Since the Sewol disaster, the Korea Coast Guard has been conducting safety inspections on ferryboats in collaboration with the Pohang Regional Maritime and Port Administration. The Dolphin and the 205-ton Dokdo Sarang operating between Ulleung Island and the Dokdo islets were included in the inspection, which took place in late April. Fourteen specialists conducted a two-day evaluation on the two passenger ships, checking evacuation and rescue equipment, making sure the captain and the crew members were trained in the event of an emergency, and ensuring that the navigator, radar, automatic identification system (AIS) and other systems were fully functional.

The Dokdo Sarang is suspended from service until May 13, as the captain was not competent enough to steer the ship. The inspectors also found that the crew members of the Dolphin could not properly handle the extinguishers and emergency equipment. Those devices should have been located near the bridge, but were found to be too far out of reach. The Dolphin was directed to correct this.

Still, it had engine trouble at sea. Passengers were terrified, especially because the incident happened so soon after the Sewol accident. Fortunately, only one engine failed and the boat returned safely to Ulleung Island. A few passengers were admitted to the Ulleung County Hospital.

The Korea Coast Guard said that during the inspection, it only made sure the engine sounded normal in a test run.
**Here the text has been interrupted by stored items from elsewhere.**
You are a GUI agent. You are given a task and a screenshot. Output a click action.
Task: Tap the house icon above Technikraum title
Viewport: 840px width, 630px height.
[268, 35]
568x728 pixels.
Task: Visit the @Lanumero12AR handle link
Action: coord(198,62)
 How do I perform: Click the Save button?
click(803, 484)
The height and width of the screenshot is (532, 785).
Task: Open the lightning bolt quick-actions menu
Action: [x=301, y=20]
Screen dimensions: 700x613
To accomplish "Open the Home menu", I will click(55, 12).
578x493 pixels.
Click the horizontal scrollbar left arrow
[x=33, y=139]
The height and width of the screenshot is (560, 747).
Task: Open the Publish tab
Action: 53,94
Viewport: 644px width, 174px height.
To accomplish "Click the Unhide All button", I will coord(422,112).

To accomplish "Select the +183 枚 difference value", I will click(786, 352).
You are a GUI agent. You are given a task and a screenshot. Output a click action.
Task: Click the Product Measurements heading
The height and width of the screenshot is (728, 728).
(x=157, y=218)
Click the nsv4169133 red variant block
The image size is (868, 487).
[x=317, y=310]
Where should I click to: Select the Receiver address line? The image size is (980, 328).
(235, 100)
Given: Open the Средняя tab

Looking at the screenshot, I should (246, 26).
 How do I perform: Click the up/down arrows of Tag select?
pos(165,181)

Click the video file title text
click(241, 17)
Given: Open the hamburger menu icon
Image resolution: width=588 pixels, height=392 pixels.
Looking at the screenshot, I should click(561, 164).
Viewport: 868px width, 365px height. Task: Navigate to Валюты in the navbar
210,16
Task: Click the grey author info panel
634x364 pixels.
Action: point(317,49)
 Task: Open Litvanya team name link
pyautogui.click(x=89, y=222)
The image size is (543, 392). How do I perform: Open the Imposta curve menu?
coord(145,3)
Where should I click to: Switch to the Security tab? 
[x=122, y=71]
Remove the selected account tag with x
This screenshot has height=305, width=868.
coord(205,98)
The engine malfunction could have been identified, however, in a more thorough checkup.

The Dolphin had a complete assessment on March 18, a month and a half before the incident. The Korean Register of Shipping conducted a midterm checkup, but concluded that there was nothing wrong with the engine. Nevertheless, the boat still experienced trouble.

How then can we explain the accident? The Korean Register of Shipping claims that the engine may have been fully functional, suffering a failure later. But how many citizens will truly believe that? How can we ever really trust the agencies tasked by the authorities with safety inspection?

JoongAng Ilbo, May 7, Page 29

*The author is a national news reporter of the JoongAng Ilbo.